My own personal belief is that when machine quilting professionals stop trying to be the ‘only’ machine quilter things will become much better in this profession. No ‘one’ machine quilter can do them all. Yes, a machine quilter can draw in more customers and work longer hours with more stress; but, is it worth it? Is it worth all the heartache trying to be an ‘exclusive’ machine quilter in one area?
Honestly, I would hate being the only machine quilter in my area! I really like knowing that others in my area love the art of stitching quilt layers together too. Yes, there are those going into the profession only for the money. These are not true machine quilters. They are business people looking to make a profit. A really true machine quilting professional goes into the business because of their love for stitching quilt layers together. They have a love for the finishing of quilts with pretty designs.
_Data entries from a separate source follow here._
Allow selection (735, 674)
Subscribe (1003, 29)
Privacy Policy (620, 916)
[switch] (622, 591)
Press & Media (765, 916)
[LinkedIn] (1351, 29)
Machine quilting professionals should take some hints from the toppers. Just look at all the sharing and camaraderie they have. The take classes together, they visit quilt shows together, they have guilds, they have show and tell, they share techniques with each other, and they freely share in all kinds of ways. I’ve never seen a topper trying to become the “exclusive” topper in their area, have you? So with this said, are there enough toppers for another machine quilter in an area? I believe there are, but who knows for sure?
Tomorrow the whole quilt industry may shut down because no one wants to piece tops anymore or we could have a national shortage of fabric and walk around in paper bags or something.
Ok, I’m off to do some organizing planning while I wait for a new bobbin case to get ordered and delivered.